Task inputs —
◇ ◇ ◇

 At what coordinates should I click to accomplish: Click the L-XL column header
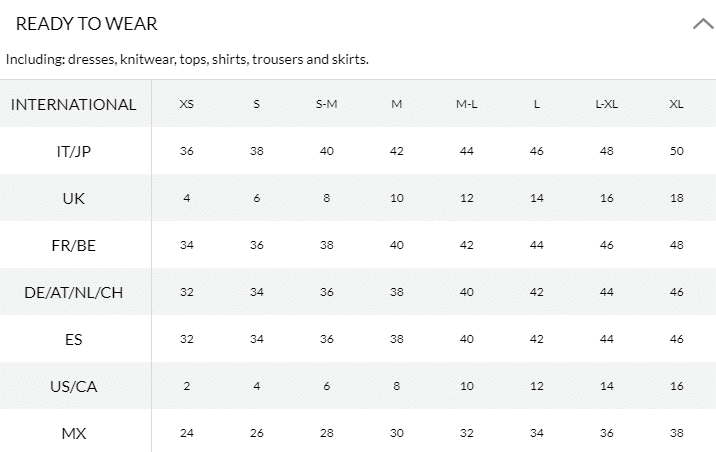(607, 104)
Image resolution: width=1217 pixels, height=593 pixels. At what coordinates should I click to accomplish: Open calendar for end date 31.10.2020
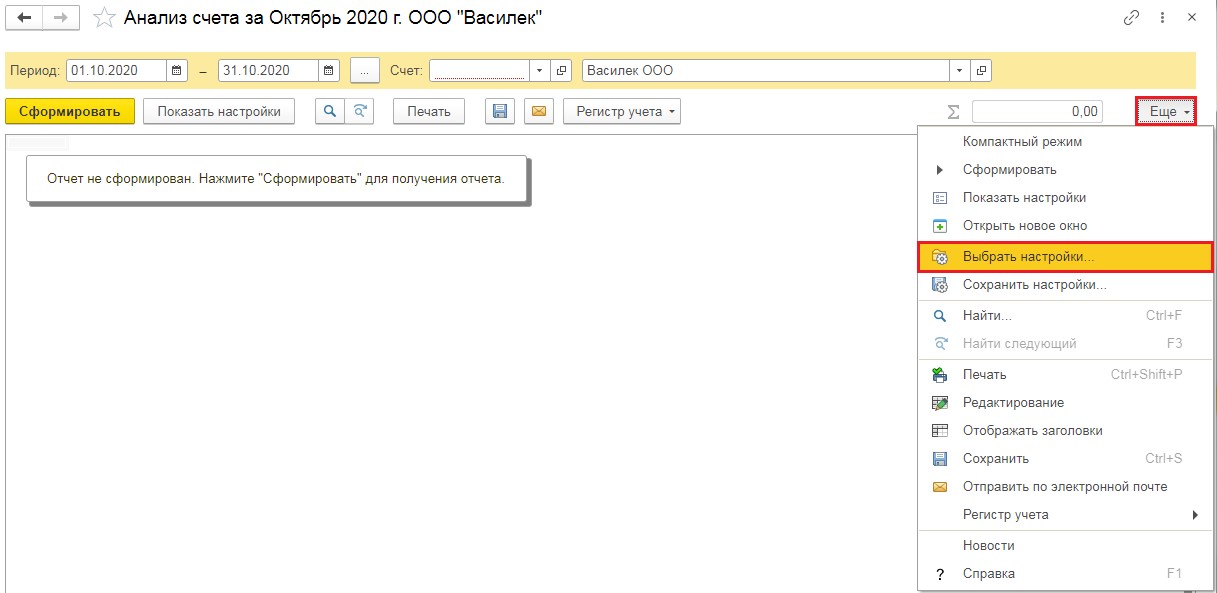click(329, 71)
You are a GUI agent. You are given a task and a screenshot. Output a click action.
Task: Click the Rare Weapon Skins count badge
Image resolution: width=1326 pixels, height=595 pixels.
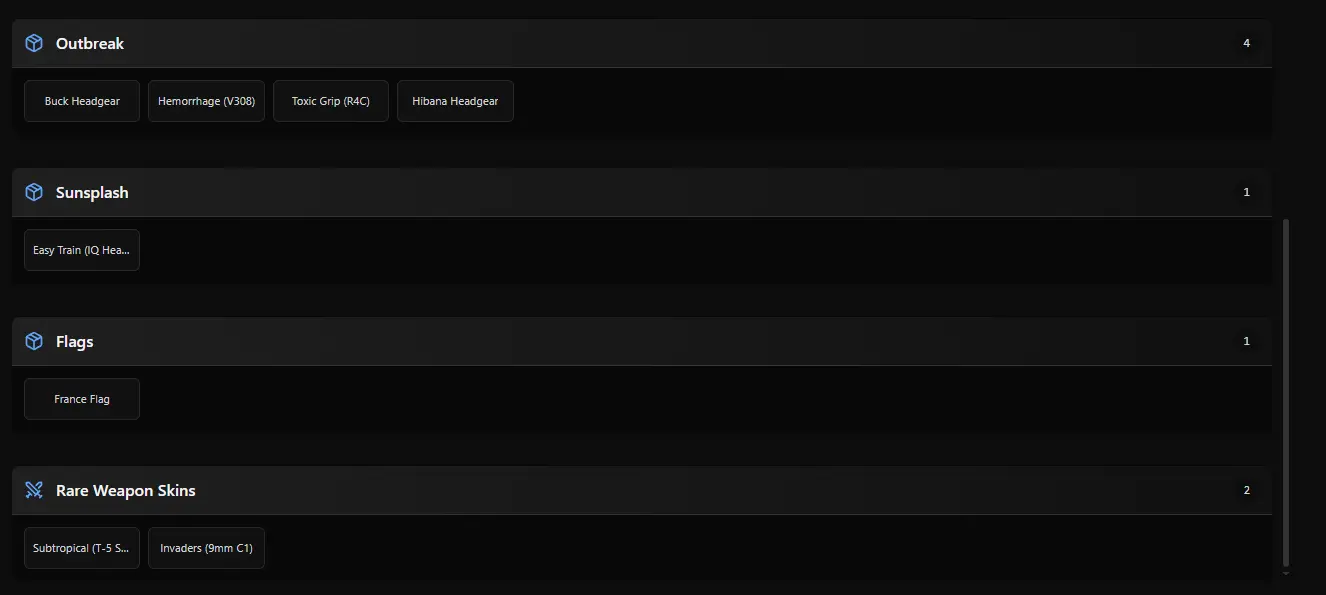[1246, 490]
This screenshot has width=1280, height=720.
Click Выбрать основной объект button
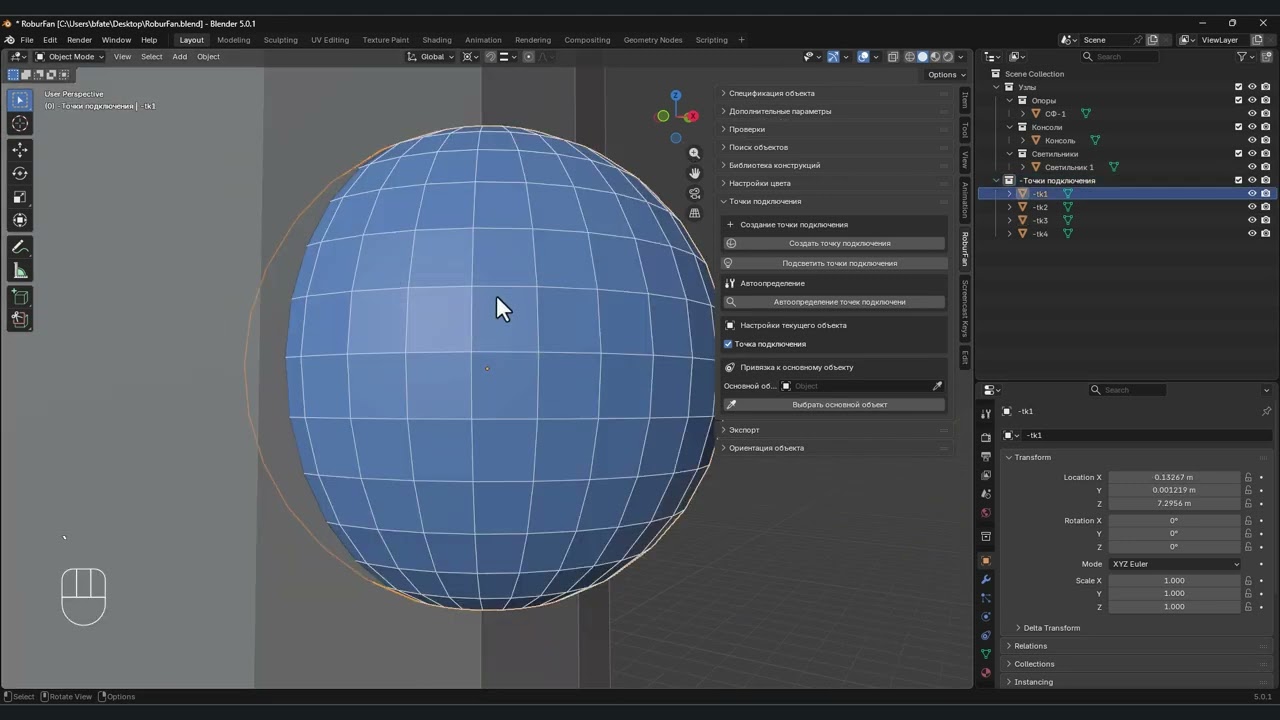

◇ ◇ ◇

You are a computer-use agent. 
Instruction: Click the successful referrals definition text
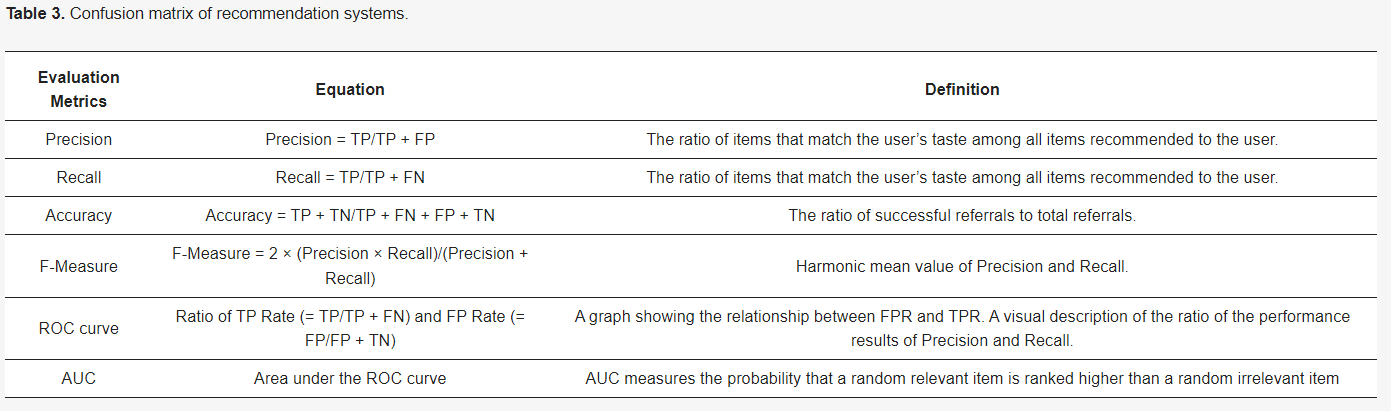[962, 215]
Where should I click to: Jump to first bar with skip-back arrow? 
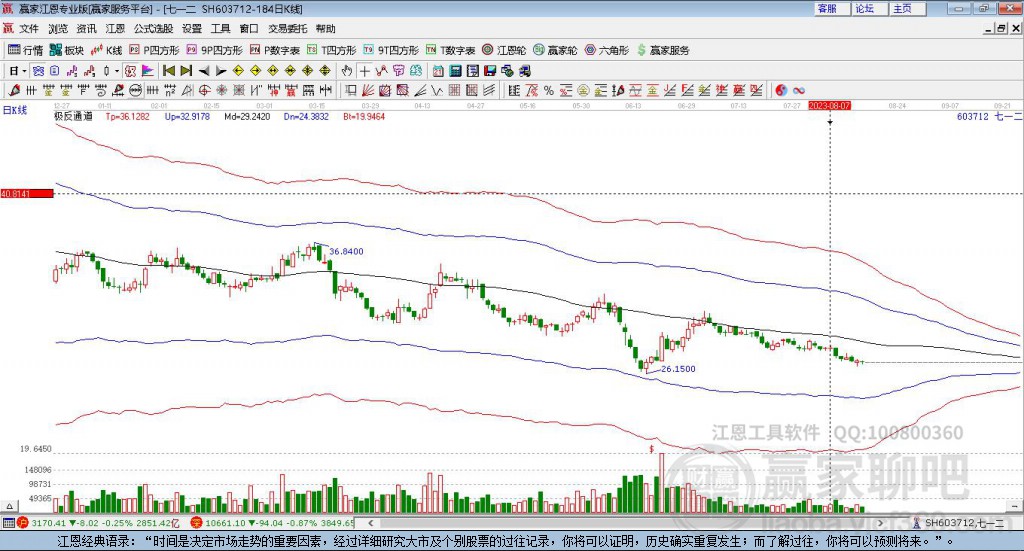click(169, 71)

◇ ◇ ◇

Go back to the lines above and output, exactly as they stand, the ones from the line containing "At what coordinates should I click to accomplish: Click" to the line containing "Click Выбрать основной объект button". Leave all pictures behind.

Answer —
 At what coordinates should I click to accomplish: Click the L-XL column header
(607, 104)
Image resolution: width=1217 pixels, height=593 pixels. At what coordinates should I click to accomplish: Open calendar for end date 31.10.2020
click(329, 71)
You are a GUI agent. You are given a task and a screenshot. Output a click action.
Task: Click the Rare Weapon Skins count badge
Image resolution: width=1326 pixels, height=595 pixels.
[1246, 490]
This screenshot has width=1280, height=720.
Click Выбрать основной объект button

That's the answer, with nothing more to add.